文を構成する文を、全体に対して相対的に「節」と呼ぶ。基本となる文は基本文とか単純文、接続詞(論理結合子のこと)で構成された文は複合文と呼ぶ。文法で聞いたことがあるような言葉使いだ。
AND, OR, NOT, IF(conditional, implication)は特に問題ない。∀、∃の導入が問題。
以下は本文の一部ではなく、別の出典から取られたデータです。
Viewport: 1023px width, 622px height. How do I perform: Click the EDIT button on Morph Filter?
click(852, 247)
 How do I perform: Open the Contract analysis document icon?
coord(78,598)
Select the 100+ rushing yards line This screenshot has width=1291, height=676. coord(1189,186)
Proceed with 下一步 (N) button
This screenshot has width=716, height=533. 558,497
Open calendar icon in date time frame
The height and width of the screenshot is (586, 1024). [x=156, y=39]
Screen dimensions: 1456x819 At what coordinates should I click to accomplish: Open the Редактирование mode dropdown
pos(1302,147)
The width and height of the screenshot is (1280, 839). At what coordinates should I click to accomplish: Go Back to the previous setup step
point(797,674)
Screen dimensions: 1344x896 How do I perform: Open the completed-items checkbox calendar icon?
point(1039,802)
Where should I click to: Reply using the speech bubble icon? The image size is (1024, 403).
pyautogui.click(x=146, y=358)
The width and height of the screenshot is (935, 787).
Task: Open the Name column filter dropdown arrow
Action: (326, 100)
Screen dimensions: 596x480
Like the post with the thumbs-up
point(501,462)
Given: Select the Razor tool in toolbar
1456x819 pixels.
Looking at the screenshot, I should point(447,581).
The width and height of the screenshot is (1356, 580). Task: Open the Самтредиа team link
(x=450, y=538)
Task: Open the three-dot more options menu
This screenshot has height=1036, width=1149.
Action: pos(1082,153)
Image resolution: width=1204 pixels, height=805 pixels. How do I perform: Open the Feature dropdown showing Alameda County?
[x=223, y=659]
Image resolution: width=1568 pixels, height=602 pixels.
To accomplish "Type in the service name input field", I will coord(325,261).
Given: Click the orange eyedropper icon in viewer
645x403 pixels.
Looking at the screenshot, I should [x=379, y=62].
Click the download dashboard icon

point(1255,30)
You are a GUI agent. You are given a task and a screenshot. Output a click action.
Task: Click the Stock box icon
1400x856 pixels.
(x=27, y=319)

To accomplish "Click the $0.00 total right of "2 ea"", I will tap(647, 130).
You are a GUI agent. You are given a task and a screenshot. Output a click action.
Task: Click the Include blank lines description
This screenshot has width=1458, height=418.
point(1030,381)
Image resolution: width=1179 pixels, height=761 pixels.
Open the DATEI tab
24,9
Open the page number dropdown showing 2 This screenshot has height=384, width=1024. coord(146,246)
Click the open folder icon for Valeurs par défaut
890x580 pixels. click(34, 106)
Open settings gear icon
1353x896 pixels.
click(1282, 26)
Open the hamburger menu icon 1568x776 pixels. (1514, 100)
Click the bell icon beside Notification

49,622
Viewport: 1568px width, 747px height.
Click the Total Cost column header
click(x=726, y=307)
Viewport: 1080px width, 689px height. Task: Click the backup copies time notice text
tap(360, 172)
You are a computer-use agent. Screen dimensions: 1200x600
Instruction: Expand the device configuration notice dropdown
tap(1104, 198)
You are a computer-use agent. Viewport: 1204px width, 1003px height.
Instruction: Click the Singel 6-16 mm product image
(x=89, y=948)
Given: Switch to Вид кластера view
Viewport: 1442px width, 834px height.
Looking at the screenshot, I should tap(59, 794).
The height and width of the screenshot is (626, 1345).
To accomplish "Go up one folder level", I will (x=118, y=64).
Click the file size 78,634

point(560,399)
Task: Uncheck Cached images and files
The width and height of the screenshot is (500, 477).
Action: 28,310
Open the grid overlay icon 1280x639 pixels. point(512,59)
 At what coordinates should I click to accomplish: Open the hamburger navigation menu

P(x)のような主語変数を含む文(文関数)を意外とスンナリ理解できるから、しばらくはP(x)を全称命題の代わりに使う。
現実的に、開いた文(自由変数を含む論理式)を全称命題の代わりに使うことは多いから、暗黙の全称束縛を仮定して、P(x)を使う。
次の形のモーダスポネンスは例が多いし、普通に理解可能。
(1) P(x)→Q(x) ---------------[1] P(a) (2) P(a)→Q(a) ----------------------[2] Q(a)
ここで、
- aは個体定数
- (1)は暗黙に全称束縛がされていて、∀x.(P(x)→Q(x)) のこと。
- [1]は具体化
- [2]は普通のモーダスポネンス
具体化の過程を省略(暗黙化)した次の形のほうが理解しやすいかもしれない。
P(a) P(x)→Q(x) ------------------ Q(a)
例:
ソクラテスは人間である。人間はいずれ死ぬ。 ------------------------------------------ ソクラテスはいずれ死ぬ。
タマは猫である。猫は肉球を持つ。 -------------------------------- タマは肉球を持つ。
集合との関連で言えば、主語変数(個体変数で暗黙に全称束縛されている)の範囲を示すために集合を導入すればいいかもしれない。
P(x)のxが動く範囲を集合Aだとして、(x∈A)P(x) のように、注釈的に集合Aを添える。そして、これを全称束縛 ∀x∈A.P(x) と解釈する。全称束縛を括弧だけで前置させる記号も実際にあるしね。
- (x∈Man)loves(x, y) どんな男も何か(y)を愛する
これに対して、限量子による変形
- (y∈Woman)(x∈Man)loves(x, y)
- (∃y∈Woman)(x∈Man)loves(x, y)
- (x∈Man)(∃y∈Woman)loves(x, y)
こういうのは、lovesを有向二部グラフで書くといいのかな。